Path: utzoo!utgpu!water!watmath!clyde!rutgers!sri-unix!quintus!ok
From: ok@quintus.UUCP (Richard A. O'Keefe)
Newsgroups: comp.lang.c
Subject: Re: Arrays and structures
Message-ID: <552@cresswell.quintus.UUCP>
Date: 20 Jan 88 05:53:10 GMT
References: <22151@linus.UUCP>
Organization: Quintus Computer Systems, Mountain View, CA
Lines: 43

In article <22151@linus.UUCP>, jfjr@mitre-bedford.ARPA (Jerome Freedman) writes:
> Suppose I have the following
> typedef struct
>   { 
>     /* some irrelevant field declarations */
>    char string[80];
>    int  vector [4];
>   } structure_type;
> 
> Now, tell me about the string and vector fields of second structure.
> Since they are arrays then the fields are actually pointers.

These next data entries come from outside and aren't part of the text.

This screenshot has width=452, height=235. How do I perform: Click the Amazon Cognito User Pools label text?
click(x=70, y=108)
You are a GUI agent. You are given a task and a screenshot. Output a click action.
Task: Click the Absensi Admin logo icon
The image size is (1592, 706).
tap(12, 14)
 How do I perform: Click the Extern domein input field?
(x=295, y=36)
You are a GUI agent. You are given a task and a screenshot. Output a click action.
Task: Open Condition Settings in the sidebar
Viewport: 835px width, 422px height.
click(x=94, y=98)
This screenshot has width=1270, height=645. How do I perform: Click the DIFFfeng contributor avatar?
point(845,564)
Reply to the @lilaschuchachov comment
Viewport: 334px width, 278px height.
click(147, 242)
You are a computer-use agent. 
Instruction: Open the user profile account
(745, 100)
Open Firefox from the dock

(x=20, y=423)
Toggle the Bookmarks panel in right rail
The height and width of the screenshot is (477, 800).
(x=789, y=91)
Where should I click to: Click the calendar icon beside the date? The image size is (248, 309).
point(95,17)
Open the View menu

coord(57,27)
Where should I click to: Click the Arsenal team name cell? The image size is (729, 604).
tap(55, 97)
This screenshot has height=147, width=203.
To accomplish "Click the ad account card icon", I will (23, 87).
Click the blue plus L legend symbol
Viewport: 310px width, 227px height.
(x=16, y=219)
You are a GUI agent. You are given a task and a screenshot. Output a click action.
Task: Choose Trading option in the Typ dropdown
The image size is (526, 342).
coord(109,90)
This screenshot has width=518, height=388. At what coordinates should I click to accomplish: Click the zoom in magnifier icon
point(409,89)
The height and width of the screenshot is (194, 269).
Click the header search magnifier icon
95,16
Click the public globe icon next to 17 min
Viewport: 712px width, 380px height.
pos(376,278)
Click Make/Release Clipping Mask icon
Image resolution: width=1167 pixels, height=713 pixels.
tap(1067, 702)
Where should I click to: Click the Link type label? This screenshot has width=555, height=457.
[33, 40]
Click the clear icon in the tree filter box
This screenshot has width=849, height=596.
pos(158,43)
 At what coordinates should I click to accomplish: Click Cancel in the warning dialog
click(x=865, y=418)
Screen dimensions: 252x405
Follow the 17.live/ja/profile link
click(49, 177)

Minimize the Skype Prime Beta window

Wrong.  Since they are arrays, the fields are actually ARRAYS.
When you *MENTION* an array-valued field, as in
	structure_type Foobaz;
	.... Foobaz.string ...
you get a pointer, just like if you mention ANY array you get a pointer.

If you declare
	structure_type destination, source;
	...
	destination = source;
then the contents of the two fields (80*sizeof (char) bytes of string[]
and 4*sizeof (int) bytes of vector[]) are moved.  No pointers are moved,
copied or changed, because there aren't any pointers.

> Is the situation different if I change the type declaration to
> ...
>    char *string;
>    int  *vector;

Yes.  If you declare arrays, you get arrays.  If you declare pointers
you get pointers.

The easiest way to answer questions like this is to type in a tiny
example and ask your C compiler.
	cc -S foobaz.c			-- UNIX
	/* look at foobaz.s */

	cc foobaz/list/machine_code	-- VMS
	/* look at foobaz.lst */

On other systems, you may have to ask a debugger.